■ WHAT YOU SHOULD DO
Output the records that follow, keeping every line exactly as it is.

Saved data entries
Content starts
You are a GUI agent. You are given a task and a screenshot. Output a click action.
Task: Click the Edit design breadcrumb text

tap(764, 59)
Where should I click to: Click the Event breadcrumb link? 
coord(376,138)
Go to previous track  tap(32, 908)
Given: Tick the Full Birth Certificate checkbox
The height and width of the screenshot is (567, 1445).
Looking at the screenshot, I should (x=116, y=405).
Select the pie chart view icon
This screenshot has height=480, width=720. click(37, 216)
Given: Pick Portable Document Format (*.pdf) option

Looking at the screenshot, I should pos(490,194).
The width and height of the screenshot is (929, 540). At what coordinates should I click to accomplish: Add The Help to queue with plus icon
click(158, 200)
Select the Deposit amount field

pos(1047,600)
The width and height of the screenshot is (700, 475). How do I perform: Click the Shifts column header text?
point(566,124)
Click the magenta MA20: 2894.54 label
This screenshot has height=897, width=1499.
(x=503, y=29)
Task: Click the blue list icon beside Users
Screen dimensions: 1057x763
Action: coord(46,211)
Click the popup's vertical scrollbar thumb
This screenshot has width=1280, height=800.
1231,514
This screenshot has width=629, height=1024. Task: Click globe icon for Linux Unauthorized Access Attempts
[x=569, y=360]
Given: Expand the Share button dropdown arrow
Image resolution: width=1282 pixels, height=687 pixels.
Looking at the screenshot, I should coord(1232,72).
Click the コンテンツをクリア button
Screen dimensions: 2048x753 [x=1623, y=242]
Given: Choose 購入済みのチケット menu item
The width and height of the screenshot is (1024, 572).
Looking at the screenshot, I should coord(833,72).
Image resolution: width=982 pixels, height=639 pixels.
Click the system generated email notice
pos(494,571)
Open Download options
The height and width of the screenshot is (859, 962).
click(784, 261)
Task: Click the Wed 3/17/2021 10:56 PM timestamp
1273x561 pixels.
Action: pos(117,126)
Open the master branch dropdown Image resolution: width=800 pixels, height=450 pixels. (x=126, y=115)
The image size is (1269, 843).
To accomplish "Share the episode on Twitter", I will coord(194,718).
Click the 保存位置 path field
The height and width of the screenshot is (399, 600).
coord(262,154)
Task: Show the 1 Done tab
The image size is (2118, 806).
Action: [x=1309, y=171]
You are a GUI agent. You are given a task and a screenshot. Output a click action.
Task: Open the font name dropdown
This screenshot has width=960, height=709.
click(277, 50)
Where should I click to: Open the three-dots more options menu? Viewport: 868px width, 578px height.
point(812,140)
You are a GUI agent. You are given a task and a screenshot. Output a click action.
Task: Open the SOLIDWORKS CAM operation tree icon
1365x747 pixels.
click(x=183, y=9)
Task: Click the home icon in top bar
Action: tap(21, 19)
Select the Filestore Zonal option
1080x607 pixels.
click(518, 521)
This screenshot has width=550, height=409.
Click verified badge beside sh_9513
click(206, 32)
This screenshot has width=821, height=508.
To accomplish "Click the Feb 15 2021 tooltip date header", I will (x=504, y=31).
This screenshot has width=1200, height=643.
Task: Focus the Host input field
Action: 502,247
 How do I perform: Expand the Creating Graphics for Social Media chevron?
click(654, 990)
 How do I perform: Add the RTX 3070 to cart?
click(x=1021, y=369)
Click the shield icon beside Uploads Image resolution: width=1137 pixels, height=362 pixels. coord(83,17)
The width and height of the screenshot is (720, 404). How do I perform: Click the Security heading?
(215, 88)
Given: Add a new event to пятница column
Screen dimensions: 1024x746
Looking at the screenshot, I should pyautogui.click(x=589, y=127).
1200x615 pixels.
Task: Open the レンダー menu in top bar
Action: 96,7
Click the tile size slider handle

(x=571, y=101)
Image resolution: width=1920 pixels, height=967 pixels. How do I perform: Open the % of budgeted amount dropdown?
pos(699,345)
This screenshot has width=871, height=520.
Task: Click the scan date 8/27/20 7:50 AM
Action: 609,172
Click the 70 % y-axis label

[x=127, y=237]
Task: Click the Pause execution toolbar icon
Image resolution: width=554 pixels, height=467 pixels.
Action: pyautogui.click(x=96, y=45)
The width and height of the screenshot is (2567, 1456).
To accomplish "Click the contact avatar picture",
Content ends
■ TASK SOLUTION
You are a GUI agent. You are given a task and a screenshot. Output a click action.
Task: Click the Edit design breadcrumb text

tap(764, 59)
Where should I click to: Click the Event breadcrumb link? 
coord(376,138)
Go to previous track  tap(32, 908)
Given: Tick the Full Birth Certificate checkbox
The height and width of the screenshot is (567, 1445).
Looking at the screenshot, I should (x=116, y=405).
Select the pie chart view icon
This screenshot has height=480, width=720. click(37, 216)
Given: Pick Portable Document Format (*.pdf) option

Looking at the screenshot, I should pos(490,194).
The width and height of the screenshot is (929, 540). At what coordinates should I click to accomplish: Add The Help to queue with plus icon
click(158, 200)
Select the Deposit amount field

pos(1047,600)
The width and height of the screenshot is (700, 475). How do I perform: Click the Shifts column header text?
point(566,124)
Click the magenta MA20: 2894.54 label
This screenshot has height=897, width=1499.
(x=503, y=29)
Task: Click the blue list icon beside Users
Screen dimensions: 1057x763
Action: coord(46,211)
Click the popup's vertical scrollbar thumb
This screenshot has width=1280, height=800.
1231,514
This screenshot has width=629, height=1024. Task: Click globe icon for Linux Unauthorized Access Attempts
[x=569, y=360]
Given: Expand the Share button dropdown arrow
Image resolution: width=1282 pixels, height=687 pixels.
Looking at the screenshot, I should coord(1232,72).
Click the コンテンツをクリア button
Screen dimensions: 2048x753 [x=1623, y=242]
Given: Choose 購入済みのチケット menu item
The width and height of the screenshot is (1024, 572).
Looking at the screenshot, I should coord(833,72).
Image resolution: width=982 pixels, height=639 pixels.
Click the system generated email notice
pos(494,571)
Open Download options
The height and width of the screenshot is (859, 962).
click(784, 261)
Task: Click the Wed 3/17/2021 10:56 PM timestamp
1273x561 pixels.
Action: pos(117,126)
Open the master branch dropdown Image resolution: width=800 pixels, height=450 pixels. (x=126, y=115)
The image size is (1269, 843).
To accomplish "Share the episode on Twitter", I will coord(194,718).
Click the 保存位置 path field
The height and width of the screenshot is (399, 600).
coord(262,154)
Task: Show the 1 Done tab
The image size is (2118, 806).
Action: [x=1309, y=171]
You are a GUI agent. You are given a task and a screenshot. Output a click action.
Task: Open the font name dropdown
This screenshot has width=960, height=709.
click(277, 50)
Where should I click to: Open the three-dots more options menu? Viewport: 868px width, 578px height.
point(812,140)
You are a GUI agent. You are given a task and a screenshot. Output a click action.
Task: Open the SOLIDWORKS CAM operation tree icon
1365x747 pixels.
click(x=183, y=9)
Task: Click the home icon in top bar
Action: tap(21, 19)
Select the Filestore Zonal option
1080x607 pixels.
click(518, 521)
This screenshot has width=550, height=409.
Click verified badge beside sh_9513
click(206, 32)
This screenshot has width=821, height=508.
To accomplish "Click the Feb 15 2021 tooltip date header", I will (x=504, y=31).
This screenshot has width=1200, height=643.
Task: Focus the Host input field
Action: 502,247
 How do I perform: Expand the Creating Graphics for Social Media chevron?
click(654, 990)
 How do I perform: Add the RTX 3070 to cart?
click(x=1021, y=369)
Click the shield icon beside Uploads Image resolution: width=1137 pixels, height=362 pixels. coord(83,17)
The width and height of the screenshot is (720, 404). How do I perform: Click the Security heading?
(215, 88)
Given: Add a new event to пятница column
Screen dimensions: 1024x746
Looking at the screenshot, I should pyautogui.click(x=589, y=127).
1200x615 pixels.
Task: Open the レンダー menu in top bar
Action: 96,7
Click the tile size slider handle

(x=571, y=101)
Image resolution: width=1920 pixels, height=967 pixels. How do I perform: Open the % of budgeted amount dropdown?
pos(699,345)
This screenshot has width=871, height=520.
Task: Click the scan date 8/27/20 7:50 AM
Action: 609,172
Click the 70 % y-axis label

[x=127, y=237]
Task: Click the Pause execution toolbar icon
Image resolution: width=554 pixels, height=467 pixels.
Action: pyautogui.click(x=96, y=45)
The width and height of the screenshot is (2567, 1456).
To accomplish "Click the contact avatar picture",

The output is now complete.